Prison for the highly gifted
All prisoners are lined up in a row with a clear starting point, each prisoner facing the back of the prisoner in front of him/her.
Each prisoner gets an arbitrarily chosen hat which can be either black or white; they do not know the colour of their own hat.
They can only see the colour of the hats of all inmates in front of them (they have a telescopic vision of unseen caliber).
Starting with the first prisoner (which can see all other inmates), the guards ask him/her to name the colour of his/her hat.
If the prisoner is correct, freedom is given to him/her.
If the prisoner is incorrect, the guards shoot him/her.
Either way, the guards walk up to the next prisoner and repeats the process.
The prisoners are forbidden to communicate with each other in any way during the experiment.
When asked the question, they may only answer with "black" or "white".
Before the whole experiment starts, the prisoners are given time to come up with a strategy together.
What strategy can they use, such that only a finite number of prisoners gets killed?
All possible distributions of hats can be seen as elements of the set of rows with elements over the field \(\mathbb{F}_2\), i.e. the set \(\mathbb{F}_2^\mathbb{N}\).
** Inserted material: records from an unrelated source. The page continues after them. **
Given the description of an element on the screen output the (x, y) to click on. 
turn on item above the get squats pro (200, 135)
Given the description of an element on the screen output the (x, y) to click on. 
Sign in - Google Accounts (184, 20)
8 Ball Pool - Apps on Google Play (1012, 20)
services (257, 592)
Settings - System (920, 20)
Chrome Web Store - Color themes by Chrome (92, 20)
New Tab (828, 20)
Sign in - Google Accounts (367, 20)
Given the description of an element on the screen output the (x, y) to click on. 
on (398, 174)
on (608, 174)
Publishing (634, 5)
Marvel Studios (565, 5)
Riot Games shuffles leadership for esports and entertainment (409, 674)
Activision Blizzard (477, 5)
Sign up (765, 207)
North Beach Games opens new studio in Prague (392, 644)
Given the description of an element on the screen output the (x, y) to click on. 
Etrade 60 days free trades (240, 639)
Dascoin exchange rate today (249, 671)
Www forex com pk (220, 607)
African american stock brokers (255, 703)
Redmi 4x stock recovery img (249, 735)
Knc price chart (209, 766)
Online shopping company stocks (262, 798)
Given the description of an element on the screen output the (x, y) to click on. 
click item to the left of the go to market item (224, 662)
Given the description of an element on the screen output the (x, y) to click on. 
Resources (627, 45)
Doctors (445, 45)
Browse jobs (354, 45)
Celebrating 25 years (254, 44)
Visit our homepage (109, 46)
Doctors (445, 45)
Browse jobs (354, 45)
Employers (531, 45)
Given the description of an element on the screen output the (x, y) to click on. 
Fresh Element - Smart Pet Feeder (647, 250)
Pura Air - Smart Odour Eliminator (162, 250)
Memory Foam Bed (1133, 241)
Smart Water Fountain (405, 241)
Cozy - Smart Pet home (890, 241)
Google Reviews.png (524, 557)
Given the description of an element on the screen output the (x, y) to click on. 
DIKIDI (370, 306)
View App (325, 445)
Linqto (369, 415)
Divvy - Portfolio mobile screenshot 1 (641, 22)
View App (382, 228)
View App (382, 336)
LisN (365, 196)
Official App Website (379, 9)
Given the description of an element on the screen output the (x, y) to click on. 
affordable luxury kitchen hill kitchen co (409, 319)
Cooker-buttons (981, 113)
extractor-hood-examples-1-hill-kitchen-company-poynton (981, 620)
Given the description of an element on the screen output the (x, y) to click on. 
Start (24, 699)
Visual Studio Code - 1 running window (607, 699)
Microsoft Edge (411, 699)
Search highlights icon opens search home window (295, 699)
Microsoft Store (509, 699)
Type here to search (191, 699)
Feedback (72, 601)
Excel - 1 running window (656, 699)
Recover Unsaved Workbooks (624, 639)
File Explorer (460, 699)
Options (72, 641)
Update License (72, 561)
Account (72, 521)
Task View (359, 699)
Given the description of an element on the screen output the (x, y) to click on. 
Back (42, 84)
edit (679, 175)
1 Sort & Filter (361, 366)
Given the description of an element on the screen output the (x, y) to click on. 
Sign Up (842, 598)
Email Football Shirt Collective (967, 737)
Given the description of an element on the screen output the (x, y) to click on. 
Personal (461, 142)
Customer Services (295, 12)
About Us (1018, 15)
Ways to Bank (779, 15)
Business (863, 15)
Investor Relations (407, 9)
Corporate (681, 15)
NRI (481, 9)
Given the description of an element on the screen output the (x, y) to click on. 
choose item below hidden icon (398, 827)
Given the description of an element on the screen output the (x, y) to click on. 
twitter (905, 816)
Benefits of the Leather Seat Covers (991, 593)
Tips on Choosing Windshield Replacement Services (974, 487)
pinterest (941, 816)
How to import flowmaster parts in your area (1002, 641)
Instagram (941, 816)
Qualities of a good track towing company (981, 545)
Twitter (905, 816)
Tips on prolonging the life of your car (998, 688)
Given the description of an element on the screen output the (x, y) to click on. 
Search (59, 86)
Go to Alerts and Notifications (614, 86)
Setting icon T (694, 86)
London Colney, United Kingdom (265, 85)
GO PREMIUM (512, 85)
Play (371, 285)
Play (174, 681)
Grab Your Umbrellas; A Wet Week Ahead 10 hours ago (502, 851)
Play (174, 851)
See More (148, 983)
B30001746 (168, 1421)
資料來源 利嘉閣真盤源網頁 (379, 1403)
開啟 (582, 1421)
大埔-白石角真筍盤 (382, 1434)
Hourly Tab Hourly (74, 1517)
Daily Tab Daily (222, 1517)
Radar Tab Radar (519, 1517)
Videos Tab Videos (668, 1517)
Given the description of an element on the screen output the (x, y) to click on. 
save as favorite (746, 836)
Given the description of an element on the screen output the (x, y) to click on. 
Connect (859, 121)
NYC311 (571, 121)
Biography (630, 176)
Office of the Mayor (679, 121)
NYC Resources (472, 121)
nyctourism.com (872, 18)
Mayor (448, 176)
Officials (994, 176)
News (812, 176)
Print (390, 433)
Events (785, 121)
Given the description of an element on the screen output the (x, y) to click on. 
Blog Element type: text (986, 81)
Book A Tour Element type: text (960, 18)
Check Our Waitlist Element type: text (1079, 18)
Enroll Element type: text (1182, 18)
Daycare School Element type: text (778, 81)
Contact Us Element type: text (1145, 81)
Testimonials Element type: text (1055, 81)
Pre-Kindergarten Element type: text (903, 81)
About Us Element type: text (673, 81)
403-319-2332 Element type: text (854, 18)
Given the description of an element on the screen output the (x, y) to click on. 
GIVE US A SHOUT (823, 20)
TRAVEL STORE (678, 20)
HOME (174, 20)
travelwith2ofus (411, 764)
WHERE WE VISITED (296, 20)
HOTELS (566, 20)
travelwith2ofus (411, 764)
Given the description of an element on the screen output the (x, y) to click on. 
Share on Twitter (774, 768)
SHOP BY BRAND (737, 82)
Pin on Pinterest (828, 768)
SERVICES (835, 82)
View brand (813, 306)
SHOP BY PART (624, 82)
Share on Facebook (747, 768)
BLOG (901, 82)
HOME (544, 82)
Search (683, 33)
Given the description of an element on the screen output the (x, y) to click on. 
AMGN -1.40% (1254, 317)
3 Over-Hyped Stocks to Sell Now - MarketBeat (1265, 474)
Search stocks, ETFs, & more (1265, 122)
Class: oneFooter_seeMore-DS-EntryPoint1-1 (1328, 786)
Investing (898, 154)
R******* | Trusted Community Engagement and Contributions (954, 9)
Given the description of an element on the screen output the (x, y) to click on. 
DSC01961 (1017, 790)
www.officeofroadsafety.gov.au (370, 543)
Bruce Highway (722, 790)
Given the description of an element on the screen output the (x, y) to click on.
Define an equivalence relation on these elements: \((x_n)_n \sim (y_n)_n\) if and only if there exists an \(N \in \mathbb{N}\) such that \(x_n = y_n\) for all \(n \geqslant N\). Using the infamous axiom of choice, each prisoner can remember a representative for each such equivalence class. Then, looking at the row of prisoners in front of him/her, the prisoner can derive to which equivalence class their hat distribution belongs and call the colour of his/her hat according to the corresponding class representative. In this way, it is possible that a finite number of prisoners will die, but, eventually, the hat distribution will match the class representative.
Note that we are not limited to two colours, but can even use a countable infinite number of colours.